Laboratory Objectives

Understanding lossless data compression through optimal prefix coding

Primary Objectives

  • Understand the concept of entropy and information content in data sources
  • Learn the algorithm for constructing optimal prefix codes
  • Analyze the properties of Huffman codes (prefix-free, optimal)
  • Calculate coding efficiency and redundancy

Learning Outcomes

  • Construct Huffman trees for given symbol probability distributions
  • Encode and decode messages using Huffman codes
  • Compare Huffman coding with fixed-length coding schemes
  • Apply Huffman coding in practical data compression scenarios

Pre-requisites

Probability Theory

Basic understanding of probability distributions and random variables

Binary Trees

Knowledge of tree data structures and traversal algorithms

Information Theory

Familiarity with entropy and information content concepts

Theoretical Background

Fundamental principles of optimal prefix coding

1. Introduction to Huffman Coding

Huffman coding, developed by David A. Huffman in 1952, is a lossless data compression algorithm that assigns variable-length codes to input symbols based on their frequencies. More frequent symbols receive shorter codes, while less frequent symbols receive longer codes.

"Huffman coding produces optimal prefix codes that minimize the expected code length for a given probability distribution of symbols."

2. Information Entropy

The entropy H(X) of a discrete random variable X measures the average amount of information produced by the source:

H(X) = -Σ p(xi) log2 p(xi) bits/symbol

where p(xi) is the probability of symbol xi. Entropy represents the theoretical minimum average code length achievable.

3. Huffman Algorithm

1

Sort Symbols

Arrange all symbols in decreasing order of probability

2

Combine Least Probable

Combine the two symbols with lowest probabilities into a new node with probability equal to their sum

3

Repeat

Repeat step 2 until only one node remains (the root)

4

Assign Codes

Traverse the tree from root to leaves, assigning '0' to left branches and '1' to right branches

4. Key Properties

Prefix-Free (Instantaneous)

No code word is a prefix of another code word, enabling unambiguous decoding without delimiters

Optimality

Produces the minimum expected code length among all prefix codes for a given distribution

Kraft Inequality

Satisfies Σ 2-li ≤ 1, where li is the length of code i

Efficiency

η = H(X)/L̄ where L̄ is average code length. Huffman coding achieves η close to 100%

5. Worked Example

Consider a source with symbols A, B, C, D with probabilities:

Symbol Probability Huffman Code Length Contribution
A 0.5 0 1 0.5 × 1 = 0.5
B 0.25 10 2 0.25 × 2 = 0.5
C 0.125 110 3 0.125 × 3 = 0.375
D 0.125 111 3 0.125 × 3 = 0.375

Entropy H(X): 1.75 bits/symbol

Average Length L̄: 1.75 bits/symbol

Efficiency: 100%

Redundancy: 0%

Laboratory Procedure

Step-by-step experimental guidelines

1

Manual Huffman Tree Construction

Step 1.1: Problem Setup

Given a source with symbols {A, B, C, D, E} with probabilities {0.4, 0.2, 0.2, 0.1, 0.1}, construct the Huffman tree manually.

Step 1.2: Sorting

Arrange symbols in decreasing order of probability:

A(0.4) ≥ B(0.2) = C(0.2) ≥ D(0.1) = E(0.1)

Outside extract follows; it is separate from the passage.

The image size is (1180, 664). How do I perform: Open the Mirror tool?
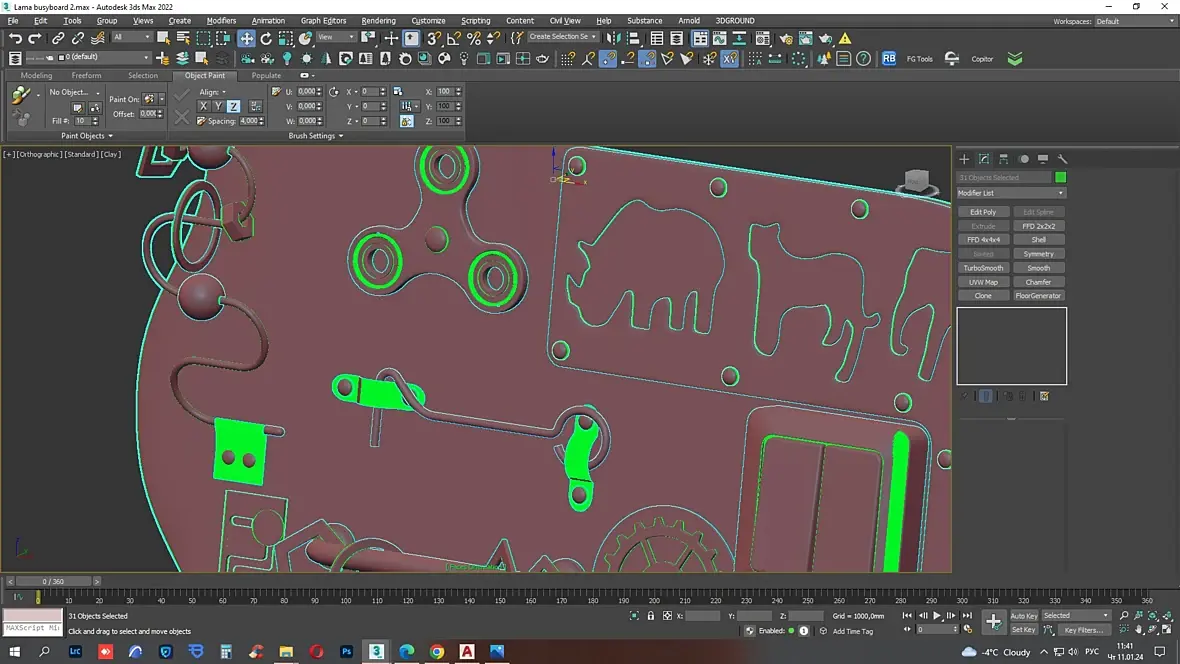(613, 38)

Step 1.3: Tree Construction

  1. Combine D(0.1) and E(0.1) → Node1(0.2)
  2. Combine B(0.2) and C(0.2) → Node2(0.4)
  3. Combine Node1(0.2) and A(0.4) → Node3(0.6)
  4. Combine Node2(0.4) and Node3(0.6) → Root(1.0)

Step 1.4: Code Assignment

Traverse from root, assigning 0 to left branches and 1 to right branches. Record the path to each leaf node.

2

Encoding and Decoding

Step 2.1: Encoding

Using the codes generated in Experiment 1, encode the message: "ABACAD"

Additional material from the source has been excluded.